TASK DESCRIPTION — Output exactly the lines from the first line of the records below through the line containing "Реконструкция старых фундаментов (134, 722)", both included, leaving out any pictures.

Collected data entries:

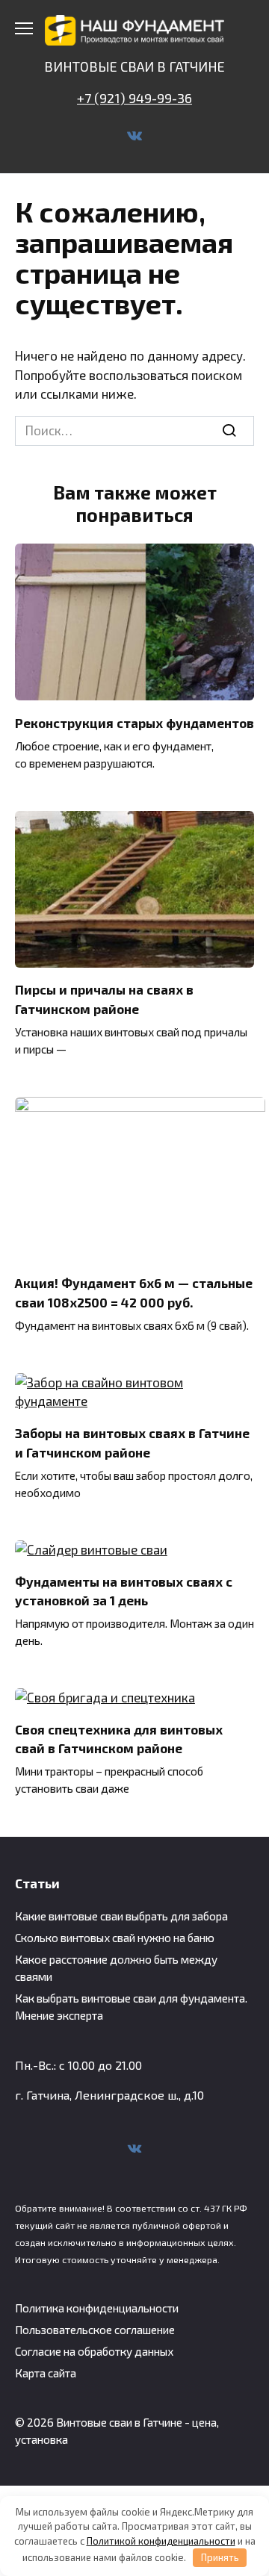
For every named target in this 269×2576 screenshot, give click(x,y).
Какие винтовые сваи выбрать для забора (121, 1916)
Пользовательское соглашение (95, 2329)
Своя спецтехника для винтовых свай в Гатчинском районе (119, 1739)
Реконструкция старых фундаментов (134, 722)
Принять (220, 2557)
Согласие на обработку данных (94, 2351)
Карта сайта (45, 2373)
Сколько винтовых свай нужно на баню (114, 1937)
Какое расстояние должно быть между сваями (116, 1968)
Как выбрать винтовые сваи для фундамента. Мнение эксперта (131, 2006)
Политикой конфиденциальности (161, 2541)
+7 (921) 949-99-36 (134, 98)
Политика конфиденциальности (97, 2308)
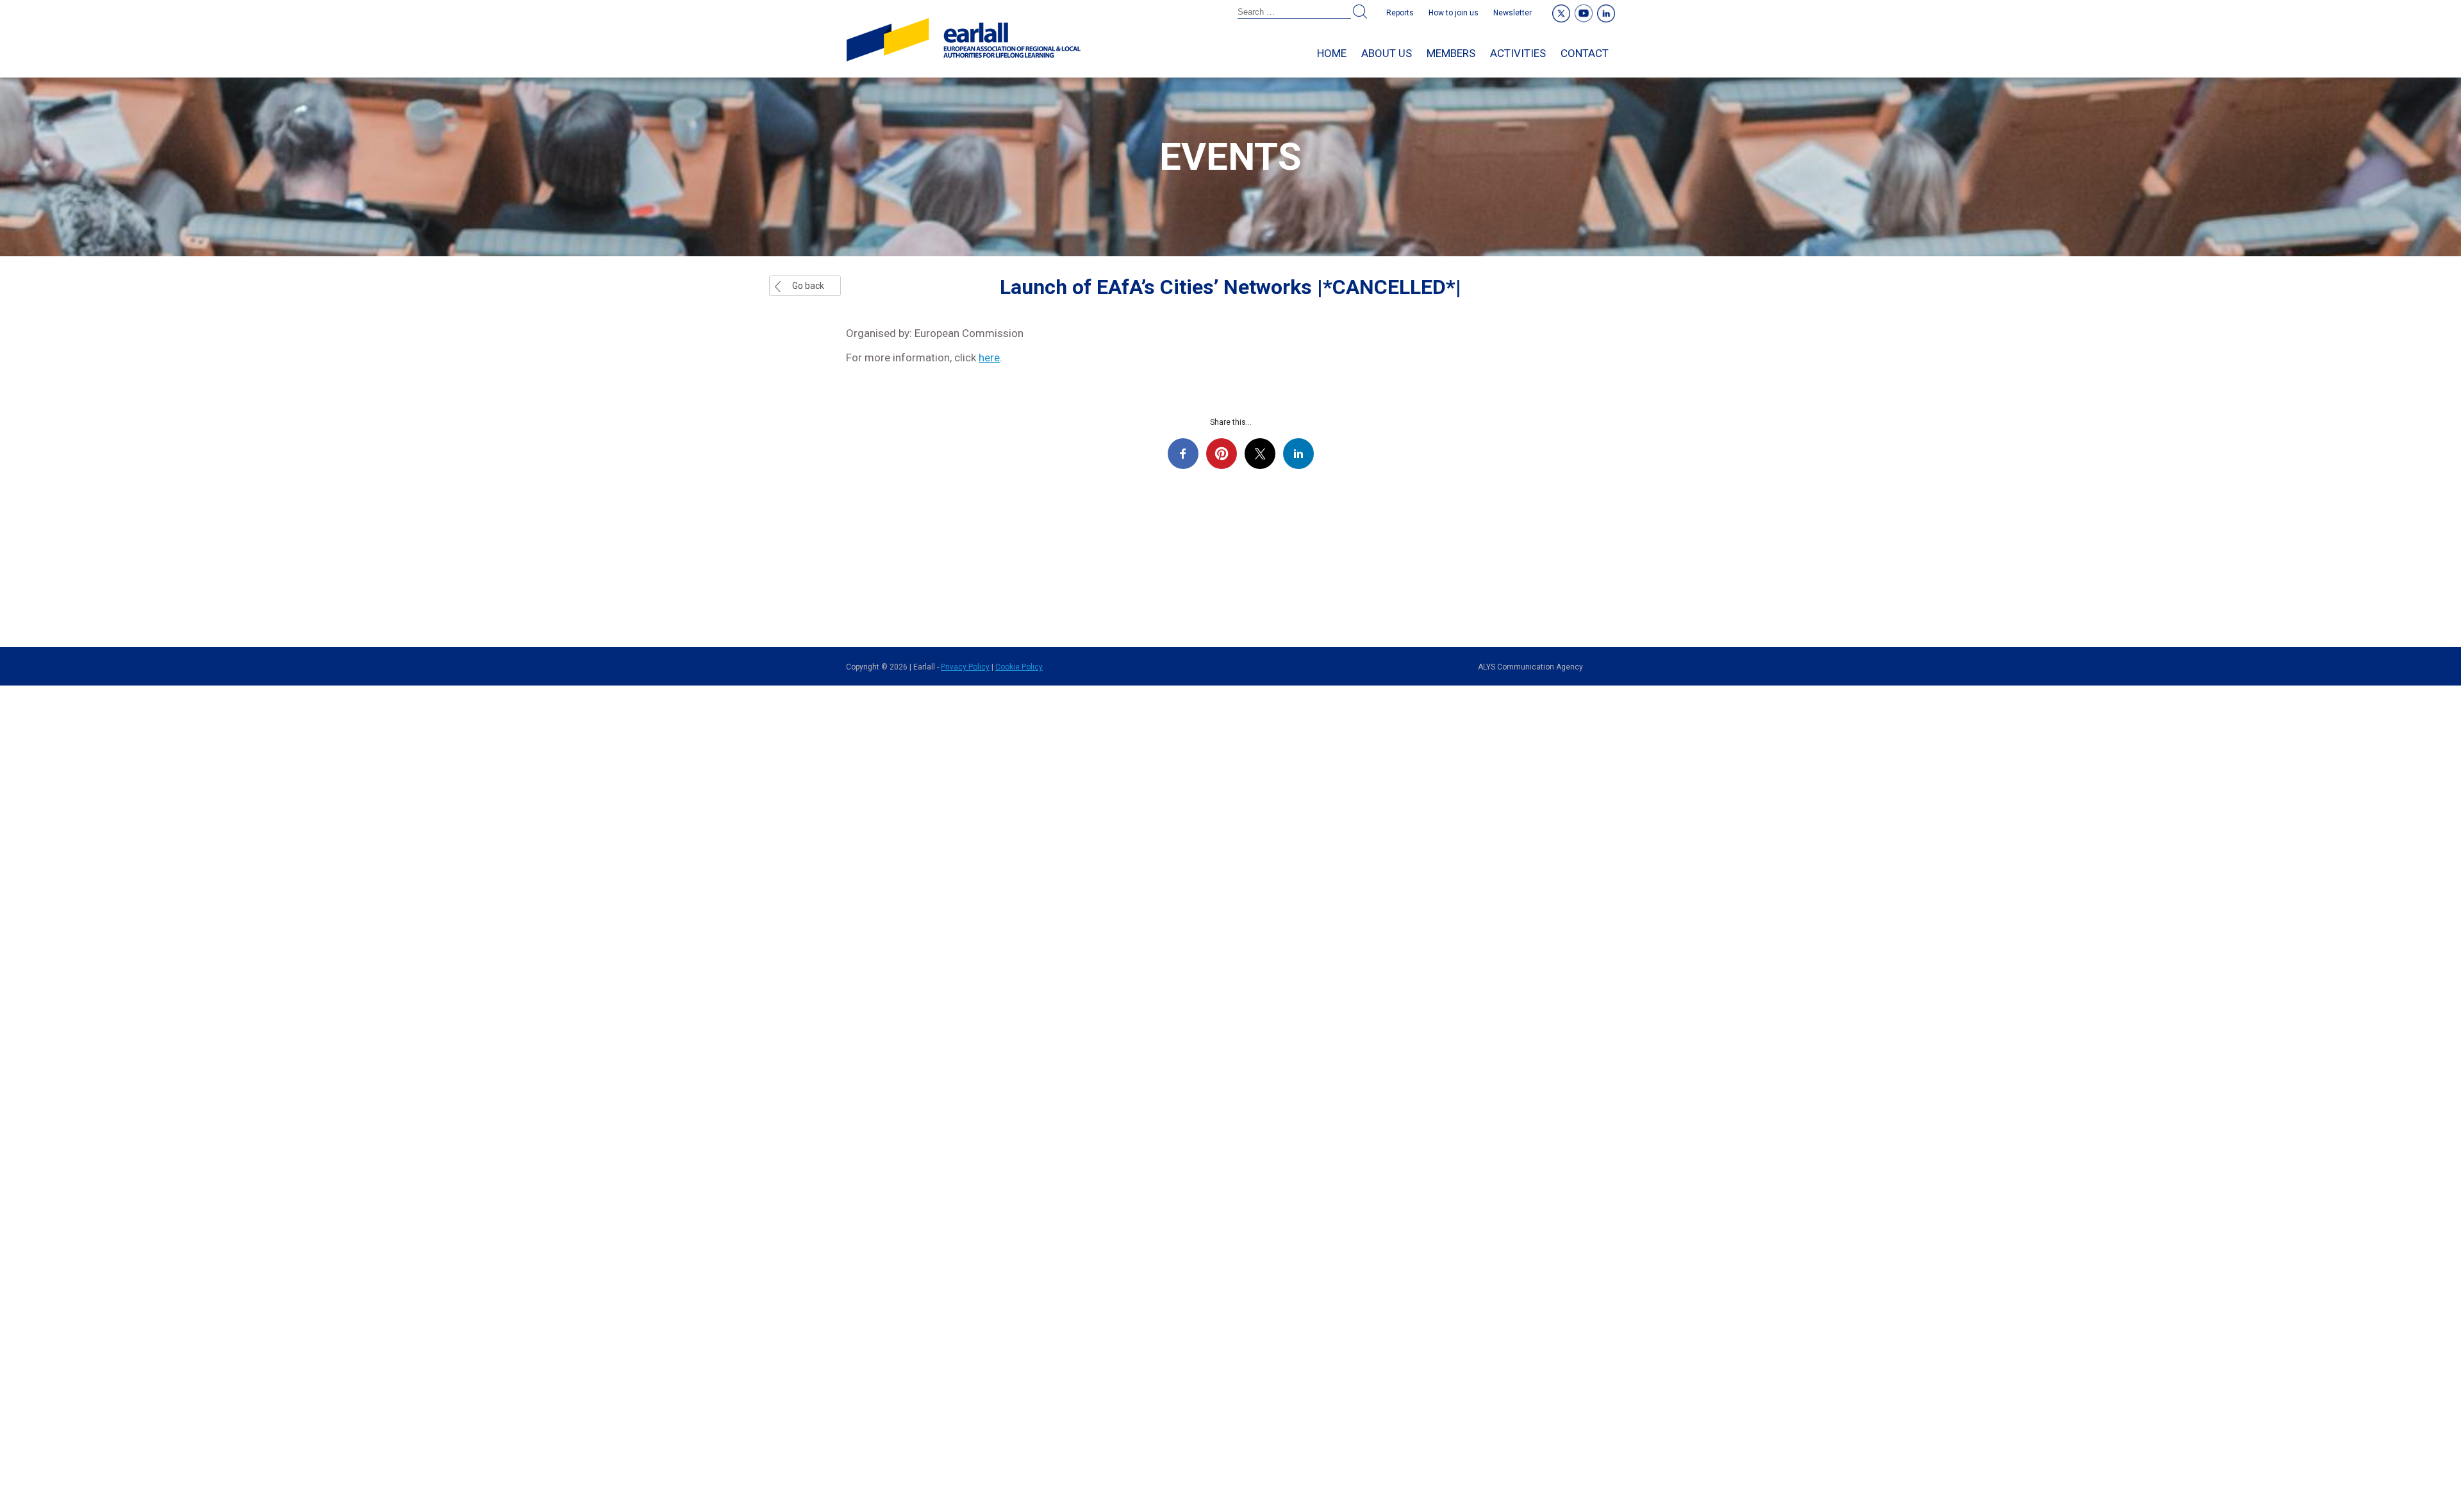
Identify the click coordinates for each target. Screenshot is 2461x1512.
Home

TASK SOLUTION —
For every named target in this 269×2576 screenshot, give click(x,y).
Какие винтовые сваи выбрать для забора (121, 1916)
Пользовательское соглашение (95, 2329)
Своя спецтехника для винтовых свай в Гатчинском районе (119, 1739)
Реконструкция старых фундаментов (134, 722)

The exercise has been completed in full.